▶ [SOURCE EXCERPT]
Decoding RMT Symbols from RX to NEC Data
When receiving, the IR demodulator (e.g., TSOP) outputs a signal where ‘low’ usually means IR with carrier was detected, and ‘high’ means no IR. The RMT RX channel captures the durations of these low and high pulses.
The decoding logic involves:
- Identifying the leader pulse (a long low pulse followed by a specific duration high pulse).
- Sequentially analyzing subsequent pulse pairs (low then high) to determine if they represent a logical ‘0’ or ‘1’ based on their durations.
- Validating the address and command by checking against their inverted counterparts.
- Detecting repeat codes by their unique shorter structure.
The idle_threshold_us in rmt_rx_channel_config_t is crucial to determine the end of a transmission. filter_en and filter_threshold_us can help reject noise.
Practical Examples
We’ll use GPIO pins for IR LED output and TSOP input. Remember to use an appropriate current-limiting resistor for the IR LED (e.g., 100-220 Ohms for a standard IR LED connected to a 3.3V GPIO). A TSOP receiver typically requires VCC (3.3V or 5V depending on model), GND, and its output connected to an ESP32 GPIO.
Example 1: NEC IR Transmitter
This example will transmit a hardcoded NEC address and command.
1. Hardware Setup:
- Connect an IR LED to
IR_TX_GPIO_NUM. Anode to GPIO (via resistor), Cathode to GND. - You can observe the output with an IR receiver module connected to another ESP32 or an oscilloscope with an IR sensor.
2. Project Setup:
Ensure rmt component is in CMakeLists.txt.
3. Code (main/ir_nec_tx_main.c):
C
#include <stdio.h>
#include "freertos/FreeRTOS.h"
#include "freertos/task.h"
#include "esp_log.h"
#include "driver/rmt_tx.h"
#include "driver/gpio.h"
#include "ir_nec_encoder.h" // We will create this helper header/source
// Define NEC timing constants (in microseconds for 1MHz RMT resolution)

▶ [SUPPLIED MATERIAL]
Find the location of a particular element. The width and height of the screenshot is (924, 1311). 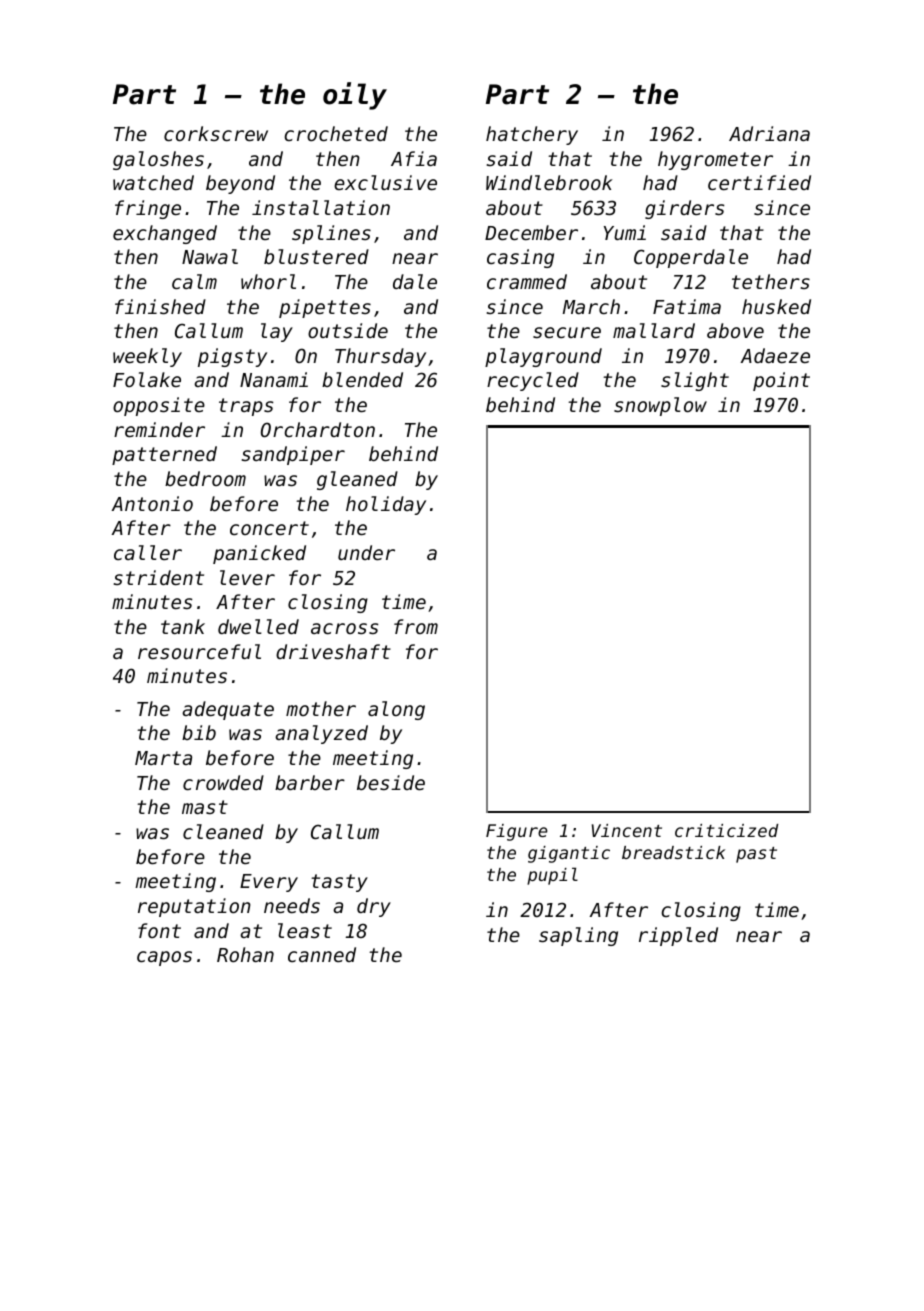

▶ [SHORT TASK 1] Rewrite the passage of the NEC infrared tutorial that opens with "Practical Examples" and closes with "is in CMakeLists.txt.", putting "infrared LED" in place of "IR LED".
▶ [SHORT TASK 2] Carry the tutorial on ESP32 RMT and NEC infrared signals forward from its last line.

▶ [EXERCISE OUTPUT 1]
Practical Examples
We’ll use GPIO pins for infrared LED output and TSOP input. Remember to use an appropriate current-limiting resistor for the infrared LED (e.g., 100-220 Ohms for a standard infrared LED connected to a 3.3V GPIO). A TSOP receiver typically requires VCC (3.3V or 5V depending on model), GND, and its output connected to an ESP32 GPIO.
Example 1: NEC IR Transmitter
This example will transmit a hardcoded NEC address and command.
1. Hardware Setup:
- Connect an infrared LED to
IR_TX_GPIO_NUM. Anode to GPIO (via resistor), Cathode to GND. - You can observe the output with an IR receiver module connected to another ESP32 or an oscilloscope with an IR sensor.
2. Project Setup:
Ensure rmt component is in CMakeLists.txt.

▶ [EXERCISE OUTPUT 2]
#define NEC_LEADING_CODE_DURATION_0 9000
#define NEC_LEADING_CODE_DURATION_1 4500
#define NEC_PAYLOAD_BIT_DURATION_0 560
#define NEC_PAYLOAD_LOGIC0_DURATION_1 560
#define NEC_PAYLOAD_LOGIC1_DURATION_1 1690 // approx 3 * 560
#define NEC_ENDING_CODE_DURATION_0 560
#define NEC_REPEAT_CODE_DURATION_0 9000
#define NEC_REPEAT_CODE_DURATION_1 2250
#define IR_TX_GPIO_NUM GPIO_NUM_18 // Choose your TX GPIO
#define RMT_RESOLUTION_HZ 1000000 // 1MHz resolution, 1 tick = 1us
#define RMT_MEM_BLOCK_SYMBOLS 64 // Standard for ESP32/S2/S3
#define NEC_CARRIER_FREQ_HZ 38000 // 38kHz carrier
#define NEC_CARRIER_DUTY_PERCENT 33 // 33% duty cycle
static const char *TAG = "IR_NEC_TX";
// Helper function to create RMT symbols for NEC
// This function would typically be in ir_nec_encoder.c
// For simplicity, placing a basic structure here.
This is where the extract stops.